Tout d’abord, qui est Nicolas Dickner ?
Selon Les Éditons Alto :
« Nicolas Dickner est né à Rivière-du-Loup, a voyagé en Amérique latine et en Europe avant de jeter l’ancre à Québec puis à Montréal, où il vit aujourd’hui avec sa famille. Il signe en 2005 Nikolski, qui remporte le Prix des libraires du Québec, le Prix littéraire des collégiens ainsi que le prix Anne-Hébert et qui est, à ce jour, traduit dans une dizaine de langues. Tarmac, son deuxième roman paru en 2009, est également traduit dans plusieurs pays. Six degrés de liberté est son troisième roman, il a obtenu le Prix littéraire du Gouverneur général.»
Nikolski
Noah et Joyce s’établissent à Montréal après avoir laissé le monde de l’enfance derrière eux. L’un va étudier l’archéologie à l’université, l’autre souhaite devenir une pirate des temps modernes pour suivre l’exemple de ses ancêtres. Un libraire solitaire dont le nom est inconnu y vit déjà. Ils ne se connaissent pas. Ils vont tenter d’apprendre à vivre dans la grande ville et surtout, ils vont découvrir peu à peu qui ils sont.
Mes impressions
D’emblée, je dois dire que j’ai énormément ressenti de plaisir en lisant ce texte. Pourquoi ? Parce que c’est un récit intelligent, énormément travaillé, fouillé et dont les liens ne cessent de surprendre l’instance lectrice et de s’établir dans sa tête après avoir refermé le livre. Il faut probablement plus d’une lecture pour en apprécier toutes les nuances. Dans cet univers postmoderne, les êtres sont aux prises avec les échecs de la modernité. Ils sont désenchantés par les produits tributaires de la consommation à outrance. Pour moi, le thème des ordures est particulièrement représentatif de l’échec de la société de consommation qui a engendré des problèmes planétaires terribles et des conséquences environnementales néfastes.

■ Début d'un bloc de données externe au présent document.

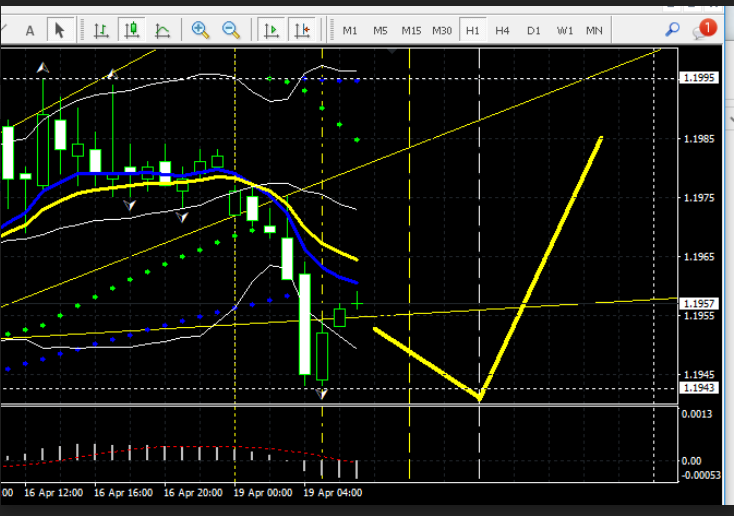Toggle chart shift from right edge

tap(302, 30)
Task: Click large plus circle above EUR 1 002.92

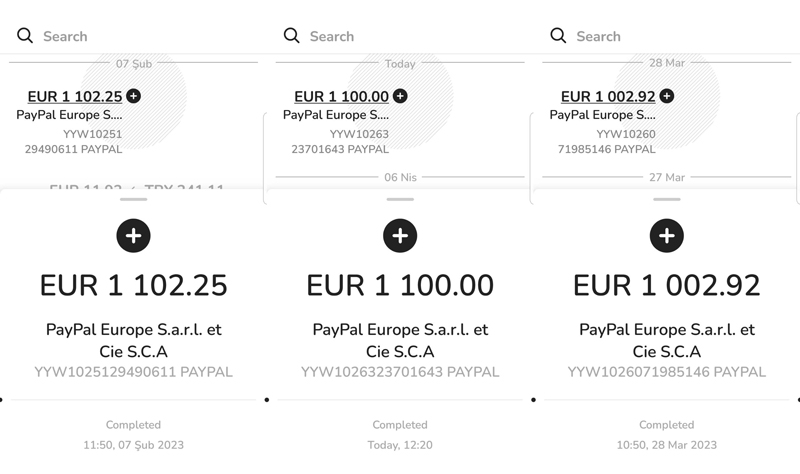Action: (x=667, y=236)
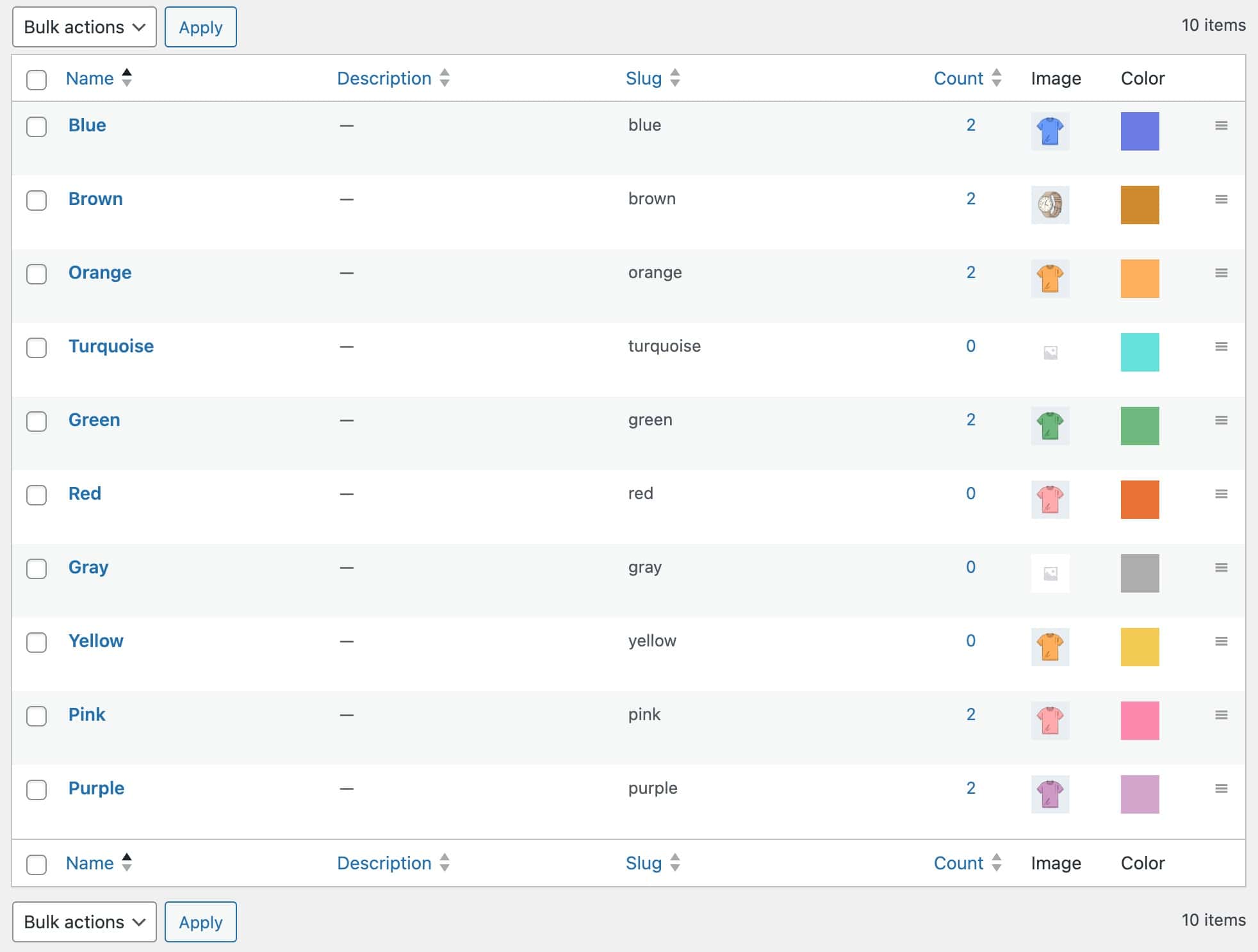
Task: Select the green t-shirt image thumbnail
Action: pyautogui.click(x=1050, y=425)
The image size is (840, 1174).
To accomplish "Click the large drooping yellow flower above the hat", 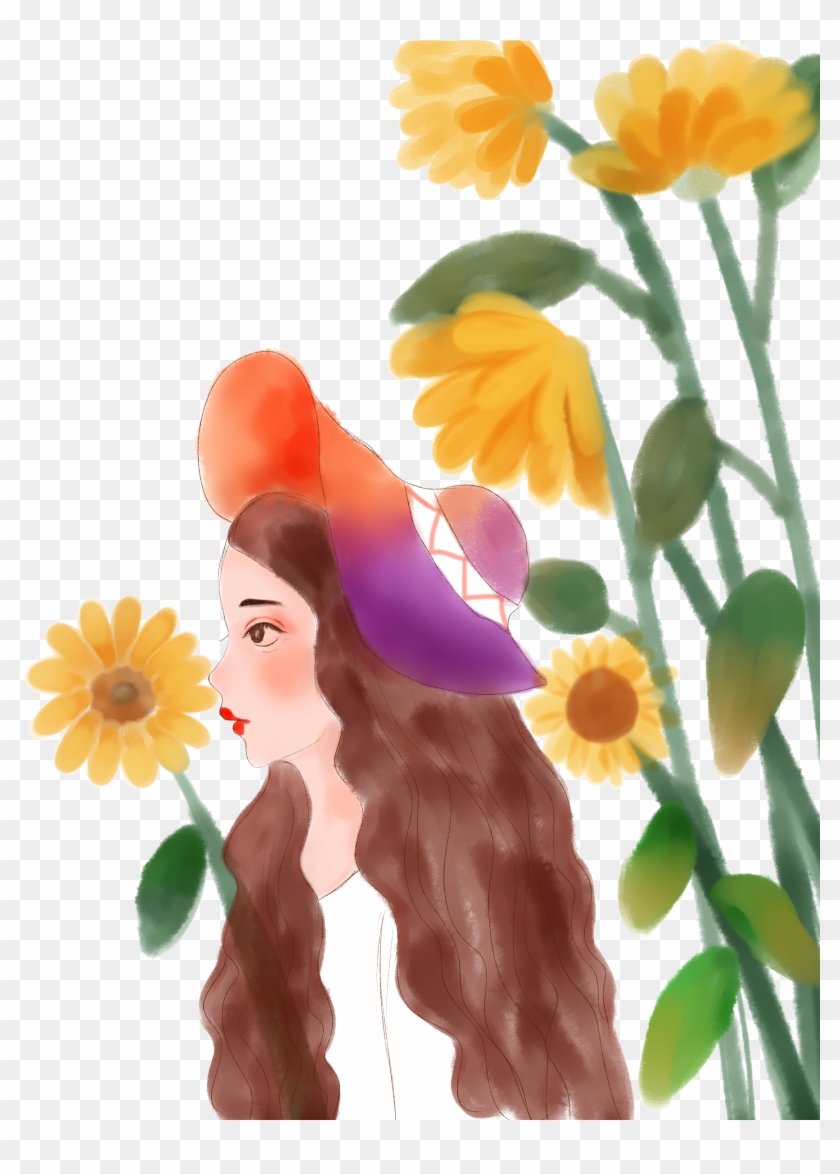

«- En règle générale, les archéologues ne s’intéressent pas tellement aux nomades. Plus une population voyage, moins elle laisse de trace. On préfère étudier les civilisations qui s’installent, construisent des villes et produisent beaucoup de déchets. Rien n’est plus intéressant que les déchets. Ils nous en apprennent plus que les œuvres, les bâtiments ou les monuments. Les déchets dévoilent ce que tout le reste tente de cacher. » (p. 150)
Dans cette histoire, Noah suit les cours d’un professeur en archéologie spécialisé dans les ordures. Puis, Joyce, la nuit, va fouiller dans les bennes à ordures pour trouver du matériel informatique pour assembler son ordinateur. La piraterie, c’est une « affaire d’autodidacte». De plus, cette dernière se rend dans la librairie de livres usagés tenue par le narrateur libraire sans nom pour trouver des ouvrages sur l’informatique pour apprendre à maîtriser les différents langages de programmation et à comprendre l’informatique. Les livres usagés, dans cette librairie, n’intéressent pas beaucoup de personnes. Ils sont là, entassés dans des boîtes en carton, alors qu’auparavant, ils représentaient le savoir, la richesse. On les exhibait dans les salons pour démontrer son savoir. Les différents objets à 1 $ les ont remplacés. Personne n’en veut. Dans cette société postmoderne, on comprend encore bien le « ceci tuera cela » de Victor Hugo.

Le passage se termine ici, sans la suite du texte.